**Recorded data**
:::

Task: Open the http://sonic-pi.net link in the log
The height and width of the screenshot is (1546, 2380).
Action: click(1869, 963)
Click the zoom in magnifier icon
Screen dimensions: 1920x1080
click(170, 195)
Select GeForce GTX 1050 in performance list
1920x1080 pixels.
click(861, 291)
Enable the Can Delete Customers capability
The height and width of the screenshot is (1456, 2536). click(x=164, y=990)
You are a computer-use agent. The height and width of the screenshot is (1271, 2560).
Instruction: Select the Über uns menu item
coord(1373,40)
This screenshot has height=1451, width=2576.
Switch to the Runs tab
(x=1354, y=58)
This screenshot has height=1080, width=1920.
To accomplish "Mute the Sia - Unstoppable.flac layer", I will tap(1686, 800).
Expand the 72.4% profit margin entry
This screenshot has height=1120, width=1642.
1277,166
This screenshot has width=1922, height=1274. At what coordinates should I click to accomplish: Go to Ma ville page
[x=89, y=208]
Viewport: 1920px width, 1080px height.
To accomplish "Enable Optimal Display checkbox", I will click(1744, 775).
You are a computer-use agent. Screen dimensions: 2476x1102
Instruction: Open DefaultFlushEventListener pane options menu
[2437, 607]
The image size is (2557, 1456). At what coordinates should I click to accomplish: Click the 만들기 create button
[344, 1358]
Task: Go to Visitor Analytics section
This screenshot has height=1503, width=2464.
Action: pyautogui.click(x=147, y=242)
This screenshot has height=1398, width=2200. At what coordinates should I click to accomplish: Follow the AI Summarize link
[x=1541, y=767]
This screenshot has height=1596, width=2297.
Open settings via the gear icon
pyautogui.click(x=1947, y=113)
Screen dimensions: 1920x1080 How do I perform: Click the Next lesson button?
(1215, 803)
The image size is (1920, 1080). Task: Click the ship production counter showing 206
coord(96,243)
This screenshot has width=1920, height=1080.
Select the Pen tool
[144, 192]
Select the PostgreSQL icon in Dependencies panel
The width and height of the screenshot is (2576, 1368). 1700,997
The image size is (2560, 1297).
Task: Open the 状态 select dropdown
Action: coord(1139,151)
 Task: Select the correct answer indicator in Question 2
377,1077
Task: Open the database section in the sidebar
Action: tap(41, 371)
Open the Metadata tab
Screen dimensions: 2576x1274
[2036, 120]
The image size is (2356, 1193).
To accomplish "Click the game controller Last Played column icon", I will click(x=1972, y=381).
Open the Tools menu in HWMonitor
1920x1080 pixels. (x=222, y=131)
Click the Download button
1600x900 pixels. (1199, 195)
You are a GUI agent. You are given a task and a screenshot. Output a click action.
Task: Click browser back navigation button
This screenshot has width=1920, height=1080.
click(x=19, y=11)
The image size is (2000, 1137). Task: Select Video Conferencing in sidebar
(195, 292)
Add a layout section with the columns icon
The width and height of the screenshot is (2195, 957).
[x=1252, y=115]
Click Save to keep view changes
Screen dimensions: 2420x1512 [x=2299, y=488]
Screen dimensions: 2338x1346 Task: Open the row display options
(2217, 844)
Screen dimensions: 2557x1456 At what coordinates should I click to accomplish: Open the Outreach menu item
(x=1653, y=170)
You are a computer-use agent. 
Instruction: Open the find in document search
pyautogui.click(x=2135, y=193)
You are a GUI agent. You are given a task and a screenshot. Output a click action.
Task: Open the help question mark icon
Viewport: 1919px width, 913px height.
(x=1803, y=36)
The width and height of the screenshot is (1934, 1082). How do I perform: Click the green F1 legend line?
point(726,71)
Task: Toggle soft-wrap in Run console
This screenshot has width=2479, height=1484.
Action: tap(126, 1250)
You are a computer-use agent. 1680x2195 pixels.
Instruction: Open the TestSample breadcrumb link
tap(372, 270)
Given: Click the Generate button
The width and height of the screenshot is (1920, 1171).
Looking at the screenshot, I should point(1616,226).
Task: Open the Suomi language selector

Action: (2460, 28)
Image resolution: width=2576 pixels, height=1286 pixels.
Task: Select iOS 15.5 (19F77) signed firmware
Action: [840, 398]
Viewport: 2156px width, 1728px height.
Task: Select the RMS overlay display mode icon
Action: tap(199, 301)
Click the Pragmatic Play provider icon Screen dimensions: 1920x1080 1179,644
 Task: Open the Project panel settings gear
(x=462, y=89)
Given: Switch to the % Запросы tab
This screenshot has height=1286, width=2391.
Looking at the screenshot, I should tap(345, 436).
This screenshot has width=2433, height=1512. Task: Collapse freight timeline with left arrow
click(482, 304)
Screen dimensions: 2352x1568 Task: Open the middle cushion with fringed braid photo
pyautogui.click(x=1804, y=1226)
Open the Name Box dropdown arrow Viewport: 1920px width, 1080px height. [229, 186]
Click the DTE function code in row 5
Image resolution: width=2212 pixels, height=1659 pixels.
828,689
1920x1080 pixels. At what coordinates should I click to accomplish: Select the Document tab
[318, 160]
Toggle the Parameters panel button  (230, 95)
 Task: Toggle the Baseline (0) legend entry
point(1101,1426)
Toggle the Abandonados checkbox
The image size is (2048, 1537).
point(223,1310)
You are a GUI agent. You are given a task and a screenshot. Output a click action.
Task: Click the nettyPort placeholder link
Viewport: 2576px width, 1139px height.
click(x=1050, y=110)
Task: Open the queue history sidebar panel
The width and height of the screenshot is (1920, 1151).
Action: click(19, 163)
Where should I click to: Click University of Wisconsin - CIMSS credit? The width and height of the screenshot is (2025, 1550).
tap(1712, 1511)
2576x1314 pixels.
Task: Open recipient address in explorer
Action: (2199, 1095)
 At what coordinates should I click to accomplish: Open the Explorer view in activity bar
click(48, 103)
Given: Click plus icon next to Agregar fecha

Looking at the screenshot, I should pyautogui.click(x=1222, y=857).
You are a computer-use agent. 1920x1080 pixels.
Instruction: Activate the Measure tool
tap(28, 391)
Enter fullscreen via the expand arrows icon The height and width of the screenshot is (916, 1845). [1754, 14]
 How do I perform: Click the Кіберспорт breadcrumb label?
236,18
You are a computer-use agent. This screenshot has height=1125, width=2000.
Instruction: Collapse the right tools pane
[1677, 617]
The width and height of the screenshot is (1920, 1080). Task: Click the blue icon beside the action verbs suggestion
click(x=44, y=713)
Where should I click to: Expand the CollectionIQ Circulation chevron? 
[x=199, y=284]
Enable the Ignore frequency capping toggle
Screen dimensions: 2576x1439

:::

**What to do**
Extract all of the data above and output it character for character.

**Written reply**
Task: Open the http://sonic-pi.net link in the log
The height and width of the screenshot is (1546, 2380).
Action: click(1869, 963)
Click the zoom in magnifier icon
Screen dimensions: 1920x1080
click(170, 195)
Select GeForce GTX 1050 in performance list
1920x1080 pixels.
click(861, 291)
Enable the Can Delete Customers capability
The height and width of the screenshot is (1456, 2536). click(x=164, y=990)
You are a computer-use agent. The height and width of the screenshot is (1271, 2560).
Instruction: Select the Über uns menu item
coord(1373,40)
This screenshot has height=1451, width=2576.
Switch to the Runs tab
(x=1354, y=58)
This screenshot has height=1080, width=1920.
To accomplish "Mute the Sia - Unstoppable.flac layer", I will tap(1686, 800).
Expand the 72.4% profit margin entry
This screenshot has height=1120, width=1642.
1277,166
This screenshot has width=1922, height=1274. At what coordinates should I click to accomplish: Go to Ma ville page
[x=89, y=208]
Viewport: 1920px width, 1080px height.
To accomplish "Enable Optimal Display checkbox", I will click(1744, 775).
You are a computer-use agent. Screen dimensions: 2476x1102
Instruction: Open DefaultFlushEventListener pane options menu
[2437, 607]
The image size is (2557, 1456). At what coordinates should I click to accomplish: Click the 만들기 create button
[344, 1358]
Task: Go to Visitor Analytics section
This screenshot has height=1503, width=2464.
Action: pyautogui.click(x=147, y=242)
This screenshot has height=1398, width=2200. At what coordinates should I click to accomplish: Follow the AI Summarize link
[x=1541, y=767]
This screenshot has height=1596, width=2297.
Open settings via the gear icon
pyautogui.click(x=1947, y=113)
Screen dimensions: 1920x1080 How do I perform: Click the Next lesson button?
(1215, 803)
The image size is (1920, 1080). Task: Click the ship production counter showing 206
coord(96,243)
This screenshot has width=1920, height=1080.
Select the Pen tool
[144, 192]
Select the PostgreSQL icon in Dependencies panel
The width and height of the screenshot is (2576, 1368). 1700,997
The image size is (2560, 1297).
Task: Open the 状态 select dropdown
Action: coord(1139,151)
 Task: Select the correct answer indicator in Question 2
377,1077
Task: Open the database section in the sidebar
Action: tap(41, 371)
Open the Metadata tab
Screen dimensions: 2576x1274
[2036, 120]
The image size is (2356, 1193).
To accomplish "Click the game controller Last Played column icon", I will click(x=1972, y=381).
Open the Tools menu in HWMonitor
1920x1080 pixels. (x=222, y=131)
Click the Download button
1600x900 pixels. (1199, 195)
You are a GUI agent. You are given a task and a screenshot. Output a click action.
Task: Click browser back navigation button
This screenshot has width=1920, height=1080.
click(x=19, y=11)
The image size is (2000, 1137). Task: Select Video Conferencing in sidebar
(195, 292)
Add a layout section with the columns icon
The width and height of the screenshot is (2195, 957).
[x=1252, y=115]
Click Save to keep view changes
Screen dimensions: 2420x1512 [x=2299, y=488]
Screen dimensions: 2338x1346 Task: Open the row display options
(2217, 844)
Screen dimensions: 2557x1456 At what coordinates should I click to accomplish: Open the Outreach menu item
(x=1653, y=170)
You are a computer-use agent. 
Instruction: Open the find in document search
pyautogui.click(x=2135, y=193)
You are a GUI agent. You are given a task and a screenshot. Output a click action.
Task: Open the help question mark icon
Viewport: 1919px width, 913px height.
(x=1803, y=36)
The width and height of the screenshot is (1934, 1082). How do I perform: Click the green F1 legend line?
point(726,71)
Task: Toggle soft-wrap in Run console
This screenshot has width=2479, height=1484.
Action: tap(126, 1250)
You are a computer-use agent. 1680x2195 pixels.
Instruction: Open the TestSample breadcrumb link
tap(372, 270)
Given: Click the Generate button
The width and height of the screenshot is (1920, 1171).
Looking at the screenshot, I should point(1616,226).
Task: Open the Suomi language selector

Action: (2460, 28)
Image resolution: width=2576 pixels, height=1286 pixels.
Task: Select iOS 15.5 (19F77) signed firmware
Action: [840, 398]
Viewport: 2156px width, 1728px height.
Task: Select the RMS overlay display mode icon
Action: tap(199, 301)
Click the Pragmatic Play provider icon Screen dimensions: 1920x1080 1179,644
 Task: Open the Project panel settings gear
(x=462, y=89)
Given: Switch to the % Запросы tab
This screenshot has height=1286, width=2391.
Looking at the screenshot, I should tap(345, 436).
This screenshot has width=2433, height=1512. Task: Collapse freight timeline with left arrow
click(482, 304)
Screen dimensions: 2352x1568 Task: Open the middle cushion with fringed braid photo
pyautogui.click(x=1804, y=1226)
Open the Name Box dropdown arrow Viewport: 1920px width, 1080px height. [229, 186]
Click the DTE function code in row 5
Image resolution: width=2212 pixels, height=1659 pixels.
828,689
1920x1080 pixels. At what coordinates should I click to accomplish: Select the Document tab
[318, 160]
Toggle the Parameters panel button  (230, 95)
 Task: Toggle the Baseline (0) legend entry
point(1101,1426)
Toggle the Abandonados checkbox
The image size is (2048, 1537).
point(223,1310)
You are a GUI agent. You are given a task and a screenshot. Output a click action.
Task: Click the nettyPort placeholder link
Viewport: 2576px width, 1139px height.
click(x=1050, y=110)
Task: Open the queue history sidebar panel
The width and height of the screenshot is (1920, 1151).
Action: click(19, 163)
Where should I click to: Click University of Wisconsin - CIMSS credit? The width and height of the screenshot is (2025, 1550).
tap(1712, 1511)
2576x1314 pixels.
Task: Open recipient address in explorer
Action: (2199, 1095)
 At what coordinates should I click to accomplish: Open the Explorer view in activity bar
click(48, 103)
Given: Click plus icon next to Agregar fecha

Looking at the screenshot, I should pyautogui.click(x=1222, y=857).
You are a computer-use agent. 1920x1080 pixels.
Instruction: Activate the Measure tool
tap(28, 391)
Enter fullscreen via the expand arrows icon The height and width of the screenshot is (916, 1845). [1754, 14]
 How do I perform: Click the Кіберспорт breadcrumb label?
236,18
You are a computer-use agent. This screenshot has height=1125, width=2000.
Instruction: Collapse the right tools pane
[1677, 617]
The width and height of the screenshot is (1920, 1080). Task: Click the blue icon beside the action verbs suggestion
click(x=44, y=713)
Where should I click to: Expand the CollectionIQ Circulation chevron? 
[x=199, y=284]
Enable the Ignore frequency capping toggle
Screen dimensions: 2576x1439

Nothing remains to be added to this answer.